We rounded a bend and crossed over a small stream before starting the ascent up another mountain. A backpacker was pushing his Honda Win motorcycle up the mountain, and looked like he might need some help. Just as two other backpackers on motorcycles zoomed past us, we pulled over to see what the deal was. Florian was thirty-five years old, from Germany, and traveling Vietnam in similar fashion to us. He started the bike to demonstrate the problem and all we heard was a variety of clicks, crunches, and clanks. It was clear this bike wasn’t going to make it to Dalat, and the nearest town was still kilometers away, uphill. We offered to take him and his pack on our bikes to Dalat so he could sort out the bike with a mechanic in town. He decided “to hell with it” and kicked the bike over into the gully and started ripping off the license plate, having decided that he had gotten all he wanted from the bike and didn’t want the hassle of reviving it from the dead. Our bikes groaned a bit with the weight–mine with two bags and Byron’s with one bag and the two men sitting as far apart as the bike would allow.
Florian had us drop him off at Dalat Backpackers Hostel, and we figured this would be good enough for us to stay as well. Giving him the ride really paid off because of the camaraderie and hospitality of the hostel. The rooftop patio was cramped, but it encouraged friendships, laughter, drinking, and story telling. The owner, Vu, spoke impeccable English, and made sure we were aware of this fact. He invited everyone who checked in that day to enjoy a family-style “welcome dinner”. He gathered us around a carpet on the floor of the lobby and proceeded to set a bowl and chopsticks for each person, along with heaping plates of rice, spring rolls, tofu, and more. We all sat down, amazed at the hospitality, and started chatting and having a grand old time. I even met a few girls that also drove Honda Wins in Vietnam, which was awesome because this whole time I hadn’t seen a single female rider. Girl Power ?
All of us were eager to go canyoning, which is basically repelling down cliffs, and Dalat is known for this. Dalat is the outdoor adventure capital of the country, with mountain biking, abseiling, white water rafting, trekking and kayaking. Earlier, Vu told us the government was going to cancel all canyoning and close the river dam tomorrow. After a few hours, he told us that he made some calls to some people and he would be the only tour company offering canyoning the next day, but we all had to stay mum on the topic or he could get in trouble. Apparently he had to bribe the government to look the other way when we arrived the next day after the guards did their river patrol. Sketchy, but we all signed up in excitement.

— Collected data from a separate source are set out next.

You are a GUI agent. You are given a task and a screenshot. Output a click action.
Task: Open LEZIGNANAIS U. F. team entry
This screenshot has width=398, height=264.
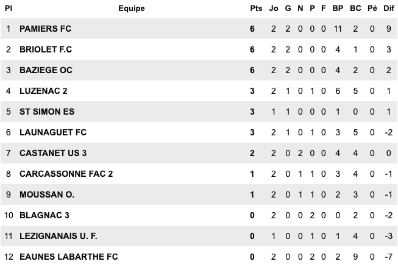pos(59,236)
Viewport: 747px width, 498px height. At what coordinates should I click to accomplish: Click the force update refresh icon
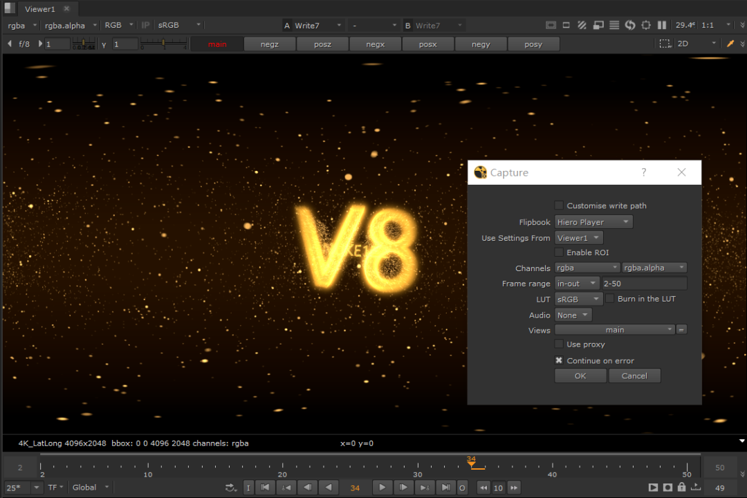click(x=630, y=26)
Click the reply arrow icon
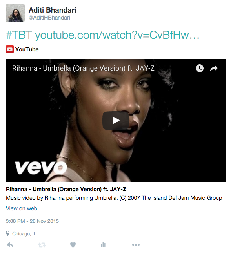The width and height of the screenshot is (233, 255). tap(10, 244)
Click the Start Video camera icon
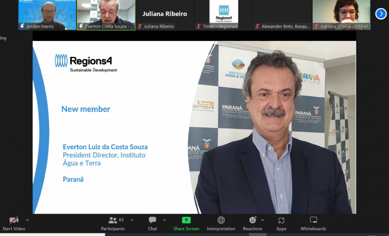The image size is (389, 236). (x=14, y=220)
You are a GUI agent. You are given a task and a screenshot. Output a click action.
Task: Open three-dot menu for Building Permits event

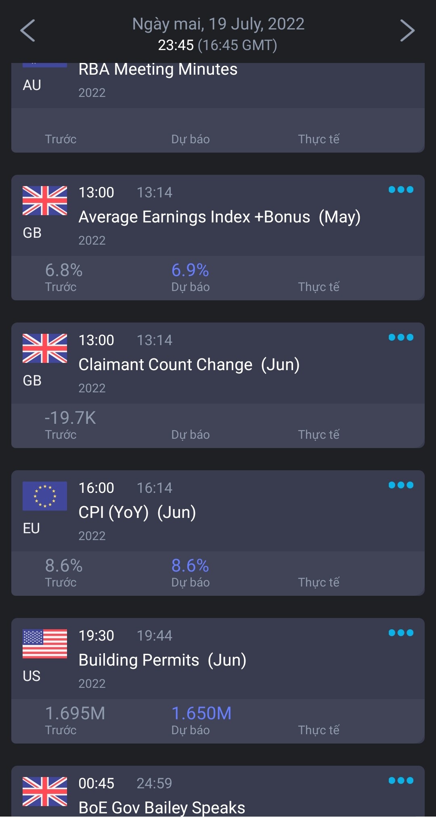[x=400, y=633]
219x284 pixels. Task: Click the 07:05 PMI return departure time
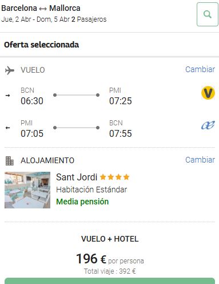click(x=32, y=133)
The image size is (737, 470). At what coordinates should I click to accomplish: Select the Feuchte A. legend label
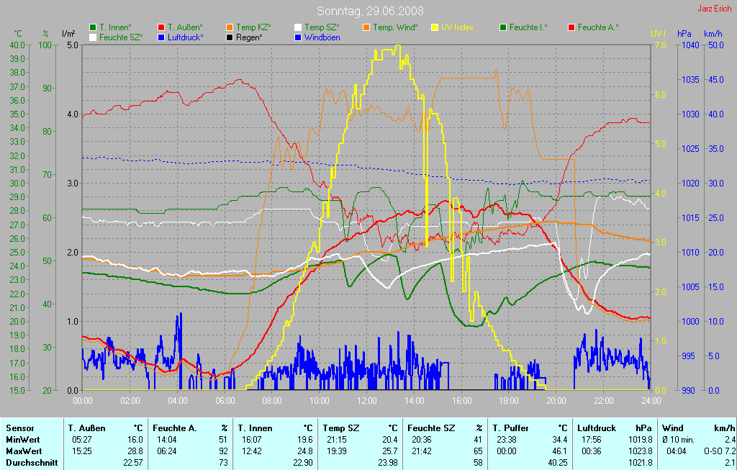pos(597,27)
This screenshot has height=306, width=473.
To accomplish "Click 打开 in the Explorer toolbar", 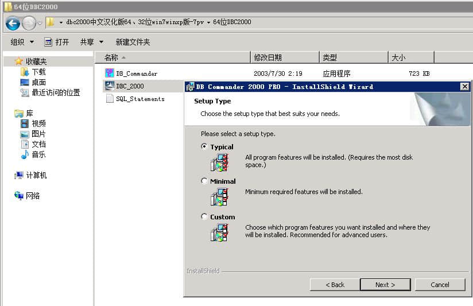I will pyautogui.click(x=57, y=42).
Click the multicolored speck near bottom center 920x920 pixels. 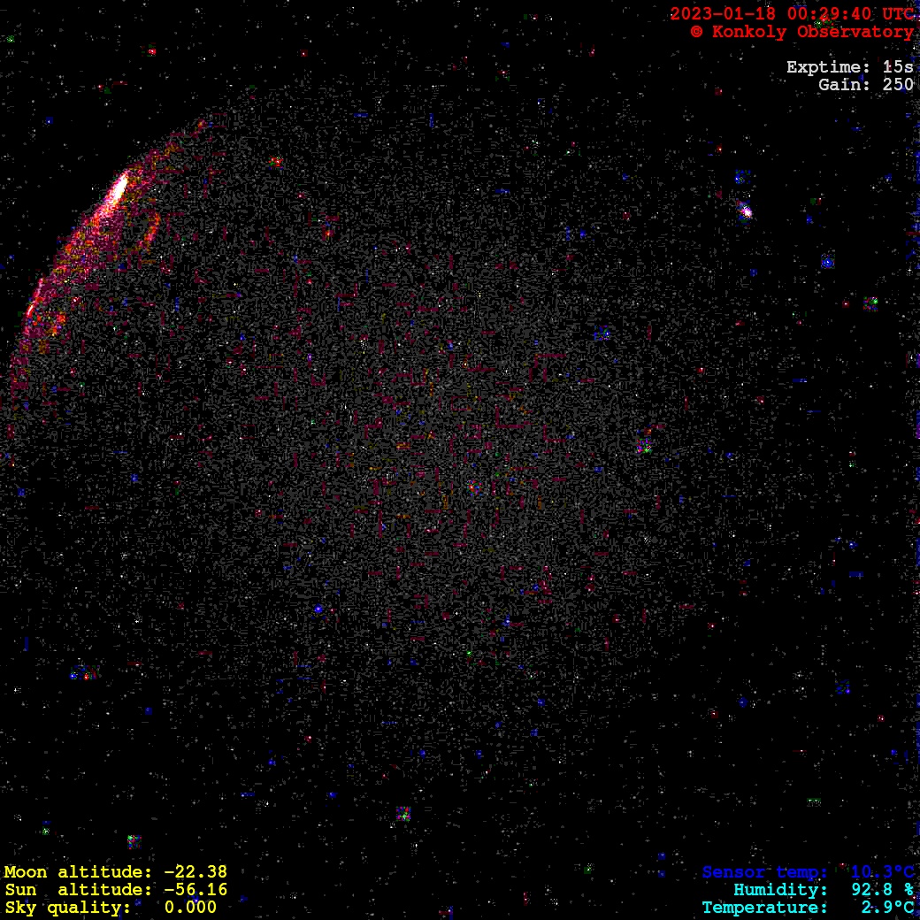point(403,813)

The party continued up to the roof patio and more people started filing in until we were packed in like sardines having a great time. Someone brought out speakers, and the night continued on with travel stories, chatting, and meeting some incredibly interesting people from all over the world–Canadians, Dutch, German, British, and Russian.
We’d been staying in hotels this entire trip because they were just as cheap as hostels. However, that night I learned a valuable lesson: a hotel is NOT always better than a hostel.